Et le choix de la caméra DV pour filmer ?

Je choisis de tourner avec une caméra DV afin de réduire les distances, de privilégier une relation
humaine avec les protagonistes de mes projets. Il me semble primordial de ne pas déléguer mon
regard. Faire le choix d’une caméra DV me permet de faire moi-même les essais, d’être dans une
situation de tournage permanent. Techniquement, le fait d’être seule est plus compliqué, mais cela
m’amène à me retrouver dans un contexte où je remets constamment en question ma place, le choix de
mon cadre, de mes plans. Aussi, je suis obligée de préciser mes choix à chaque instant.
Pour Escluse, filmer avec une caméra DV ce temps de travail me poussait à avoir une gestuelle
spécifique.
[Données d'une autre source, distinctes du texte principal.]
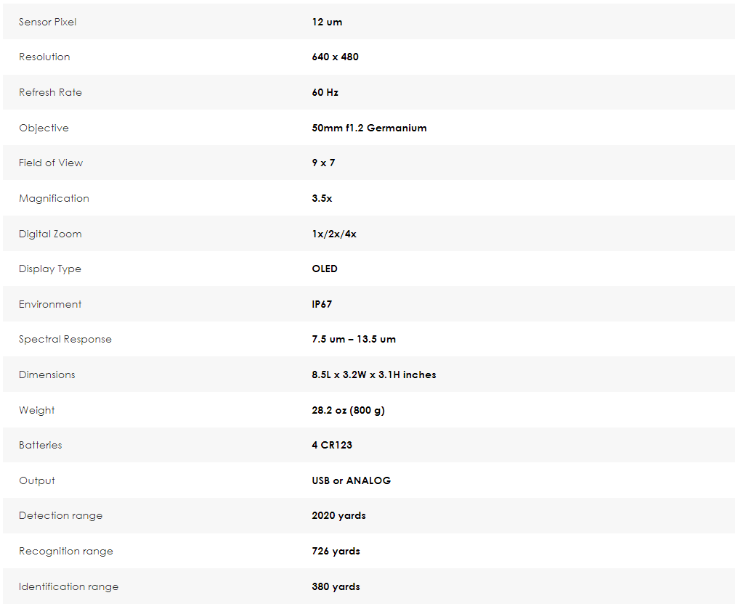Click the 1x/2x/4x digital zoom value
This screenshot has width=738, height=606.
[x=334, y=234]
Ma caméra devenait une corde à rouler, à nouer, il s’agissait de retrouver une force de travail
inscrite sur ces corps.

Le travail de post production dont on parlait, le travail de la couleur, de montage est la part artistique ?
Est-ce que le tout se mélange ?

Pour Escluse, l’image vidéo a été redessinée : la lumière et les couleurs ont été retravaillés afin de
retrouver une certaine picturalité.
L’utilisation d’une station de travail graphique telle que “Smoke“ (logiciel dédié à l’image en mouvement)
m’a aussi permis de mettre en mouvement des formes fixes, de découper une partie de l’image pour la
mettre numériquement en mouvement. La première séquence de l’écran 1 montre des cheminées
d’usine qui glissent de l’image, jusqu’à leur disparition.
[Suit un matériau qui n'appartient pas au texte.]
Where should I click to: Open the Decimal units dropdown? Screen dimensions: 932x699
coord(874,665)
Aujourd’hui de nombreux artistes utilisent la vidéo et filme la réalité du monde contemporain.
Françoise Parfait que nous invitons au printemps dit : « La dimension documentaire des
projets artistiques est symptomatique dans le changement des rapports entre art et document ».
Pourquoi êtes-vous attachée à cette relation au réel et comment apportez-vous cette part artistique
à votre travail ?


Pour les deux projets, je montre des gens qui accomplissent un travail devant la caméra. Escluse, montre
des hommes et des femmes, “travailleurs des eaux“ aux prises avec le réel, leur corps sont nés dans cet
élément et ne peuvent vivre qu’en relation avec cet univers aquatique. Ils se heurtent non seulement à
une matière, mais aussi à une économie.
L’un des mariniers dit : “Ce n’est pas un métier c’est une maladie“. Avec ces images, je voulais rendre
visible une communauté oubliée. Révéler des existences et des individualités. Ici se joue aussi un
rapport à la honte, à la dignité ; comment construire son individualité en repoussant le passé de ses
parents mariniers ?
Avec Allohajo, c’était aussi une manière de retrouver un temps historique, découvrir un sujet questionnant
une forme de socialisme, une théorie du travail dans un pays de l’Est.